Online labor markets such as Amazon Mechanical Turk (AMT), Uber, and TaskRabbit are contributing to rapid changes in the nature of work for hundreds of thousands of workers. These markets create significant new economic opportunities, but most currently treat workers as second-class citizens. Take-home pay is often low compared to similar work in traditional employment arrangements, and workers have limited means of influencing market design or management practice. This makes it hard for workers to create reliable livelihoods from the opportunities these markets present. This dissertation uses AMT, an online labor market for small information tasks, as a case through which to examine the consequences of treating workers as second-class citizens, to argue that future platform designs and management practices should treat workers as central stakeholders, and to develop theory and method for doing so.

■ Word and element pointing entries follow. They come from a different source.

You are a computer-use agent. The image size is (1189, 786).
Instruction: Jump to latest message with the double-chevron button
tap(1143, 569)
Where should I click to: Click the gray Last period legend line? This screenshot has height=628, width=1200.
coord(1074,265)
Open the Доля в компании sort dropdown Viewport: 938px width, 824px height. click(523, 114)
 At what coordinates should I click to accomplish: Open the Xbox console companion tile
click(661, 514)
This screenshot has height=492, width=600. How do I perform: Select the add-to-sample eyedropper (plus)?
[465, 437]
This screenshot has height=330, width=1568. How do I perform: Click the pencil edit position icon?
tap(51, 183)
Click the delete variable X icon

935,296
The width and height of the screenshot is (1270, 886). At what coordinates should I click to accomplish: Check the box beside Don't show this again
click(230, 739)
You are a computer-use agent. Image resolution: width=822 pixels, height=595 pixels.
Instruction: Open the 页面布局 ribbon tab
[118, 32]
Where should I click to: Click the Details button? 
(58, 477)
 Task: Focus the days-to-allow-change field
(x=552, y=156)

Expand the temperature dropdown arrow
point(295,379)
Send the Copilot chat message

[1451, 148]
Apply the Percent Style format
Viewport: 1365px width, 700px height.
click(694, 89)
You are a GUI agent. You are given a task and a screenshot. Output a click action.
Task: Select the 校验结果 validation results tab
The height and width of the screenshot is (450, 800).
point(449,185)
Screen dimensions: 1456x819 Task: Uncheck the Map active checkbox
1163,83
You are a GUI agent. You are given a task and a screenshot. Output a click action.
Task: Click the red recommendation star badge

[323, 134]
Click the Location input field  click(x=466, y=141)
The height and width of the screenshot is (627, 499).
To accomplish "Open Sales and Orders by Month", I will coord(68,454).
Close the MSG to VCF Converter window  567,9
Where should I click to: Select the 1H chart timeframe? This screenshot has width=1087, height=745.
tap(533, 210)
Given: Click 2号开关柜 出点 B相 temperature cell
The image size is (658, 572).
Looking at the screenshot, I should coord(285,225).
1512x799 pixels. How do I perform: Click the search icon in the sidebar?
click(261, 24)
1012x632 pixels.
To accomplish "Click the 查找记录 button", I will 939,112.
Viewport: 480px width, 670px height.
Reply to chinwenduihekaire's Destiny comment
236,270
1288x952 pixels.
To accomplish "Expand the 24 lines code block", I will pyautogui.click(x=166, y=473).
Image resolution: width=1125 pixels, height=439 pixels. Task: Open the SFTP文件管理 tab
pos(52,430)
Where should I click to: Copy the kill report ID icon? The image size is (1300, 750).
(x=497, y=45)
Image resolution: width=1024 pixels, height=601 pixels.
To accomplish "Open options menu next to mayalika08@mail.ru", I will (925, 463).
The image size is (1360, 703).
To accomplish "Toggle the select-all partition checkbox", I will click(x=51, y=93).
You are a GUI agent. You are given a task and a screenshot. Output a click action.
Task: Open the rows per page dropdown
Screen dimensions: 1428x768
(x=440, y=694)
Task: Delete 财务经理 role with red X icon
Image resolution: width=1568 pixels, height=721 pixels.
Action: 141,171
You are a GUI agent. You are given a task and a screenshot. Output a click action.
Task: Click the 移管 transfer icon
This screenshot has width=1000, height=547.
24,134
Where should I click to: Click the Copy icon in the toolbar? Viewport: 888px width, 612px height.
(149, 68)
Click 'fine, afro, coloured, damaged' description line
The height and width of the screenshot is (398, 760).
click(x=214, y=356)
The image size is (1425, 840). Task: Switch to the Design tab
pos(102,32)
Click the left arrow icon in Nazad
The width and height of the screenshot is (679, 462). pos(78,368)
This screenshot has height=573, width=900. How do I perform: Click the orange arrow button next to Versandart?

The central argument of the dissertation is that workers' concerns should be more substantively and systematically addressed in the design and operation of online labor markets. Five messages elaborate this argument. First, in online labor markets, some workers are casual or transient, while others are professionals, providing significant and reliable value to customers and relying on income earned in the market to meet basic needs. Second, workers who rely on income earned through online labor markets should be considered first-class stakeholders, alongside customers and shareholders. Third, workers in online labor markets are rarely the narrowly self-interested profit maximizers of classical economic theory. Workers can be better understood as "situatedly rational" actors: human beings with incomplete information and finite cognitive capabilities whose actions and preferences are shaped by many factors, including rules, norms, and expectations. Fourth, online labor markets are not monolithic, perfectly competitive markets but parts of polycentric economic systems composed of complexly interlinked action situations characterized by imperfect competition and incomplete information. Fifth, institutions supporting crowd work research should develop an interdisciplinary practice-oriented agenda to understand the consequences of current online labor market designs and practices, and to develop new designs and practices that incorporate workers who rely on market income as central stakeholders.